A la limite, c’est vrai, l’économie se fout des valeurs. C’est même l’argument choc de la très-libérale Ecole autrichienne, celle de Friedrich Von Hayek. L’économie est la Raison purgée de toute éthique, donc de toute critique. Dumoins en première analyse.

Et Tu créas l’homme à Ton image… ou comment 3 = 1 ?

Pas d’équivoque donc : l’économie décrit des lois, qui partagent avec celles de la Nature  leur caractère cyclique et saisonnier : il y a des embellies, des accalmies, des cours boursiers qui chutent quand c’est la saison, et de la croissance en prime, le tout baignant dans un océan de littérature grise.

Aucune tergiversation donc, rappellent les « experts » de la télé auxquels il ne manque qu’un képi en sus de leur costard uniformément bleu : il y a la Loi (de l’offre et de la demande, bien entendu) d’un côté, qui ne peut qu’être ;  l’homme de l’autre, qui doit se contenter d’exister.

Il est fréquent d’opposer systématiquement à la Loi (de l’offre et de la demande, encore), d’essence immatérielle donc supérieure, les « règles » d’ici-bas qui l’entravent, et qu’il convient sinon de supprimer, dumoins de modifier sans cesse. La Loi commande de déréguler.

Comme le rappelait si justement Margaret Thatcher, il n’y a pas de Société, juste des individus.

L’individu face à la Loi : malgré les protestations d’amoralité des vénérables scientifiques du FMI, de l’OCDE et d’annexes Sanhédrins, il y a comme des réminiscences d’Ancien Testament dans la conception dominante de l’économie.
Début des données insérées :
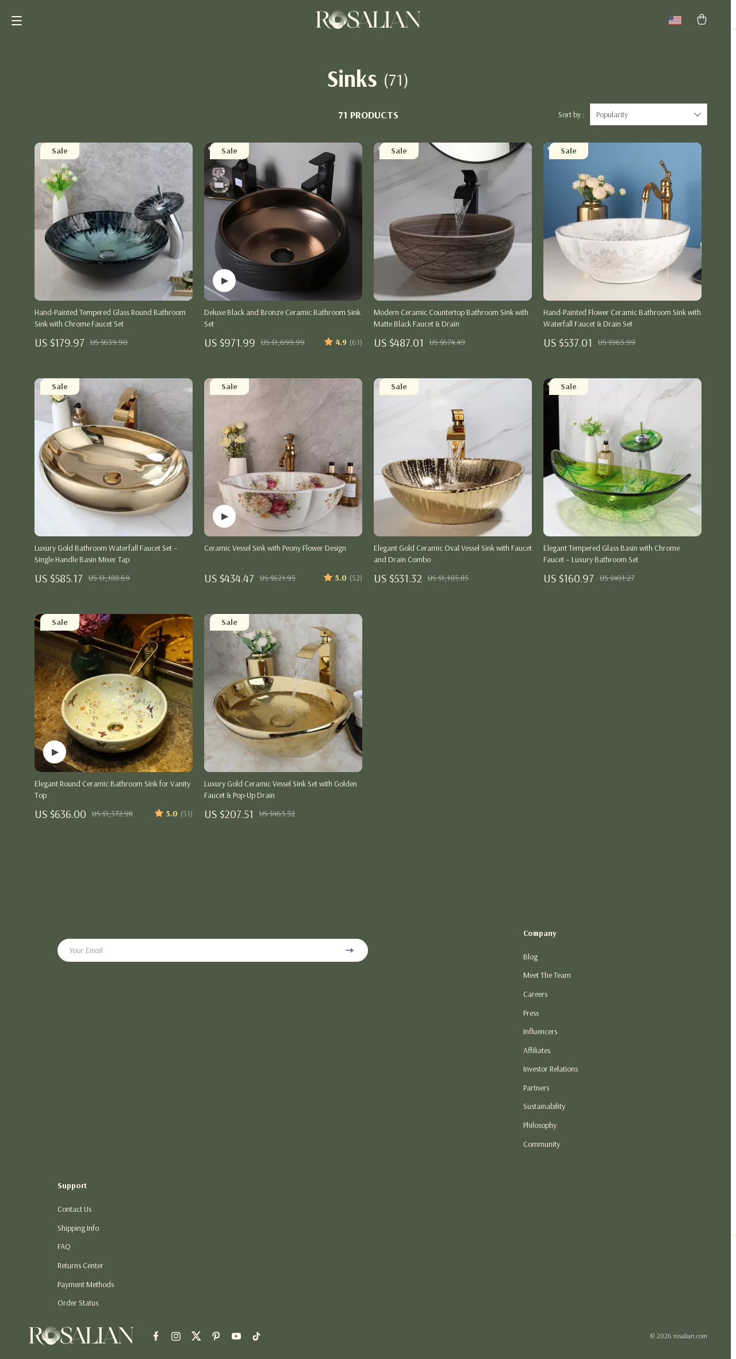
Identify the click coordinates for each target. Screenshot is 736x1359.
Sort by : (571, 119)
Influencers (540, 1037)
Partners (536, 1094)
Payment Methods (85, 1292)
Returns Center (80, 1273)
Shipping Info (78, 1235)
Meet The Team (547, 980)
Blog (530, 961)
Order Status (77, 1311)
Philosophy (540, 1132)
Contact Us (74, 1216)
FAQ (64, 1254)
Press (531, 1018)
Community (541, 1151)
On ausculte l’émergence et la chute des Empires (industriels), on la consigne sur de grands rouleaux, on en dégage par « consensus », car ainsi gouverne-t-on en Economie, de pieux préceptes pour se conformer à l’Histoire, qui perpétuellement recommencera, au flux et reflux des capitaux, au gré des cycles.

De la description à la prescription, il n’y a qu’un pas vite franchi. Livrons-nous donc à une petite exégèse de la morale sous-jacente à l’économie contemporaine.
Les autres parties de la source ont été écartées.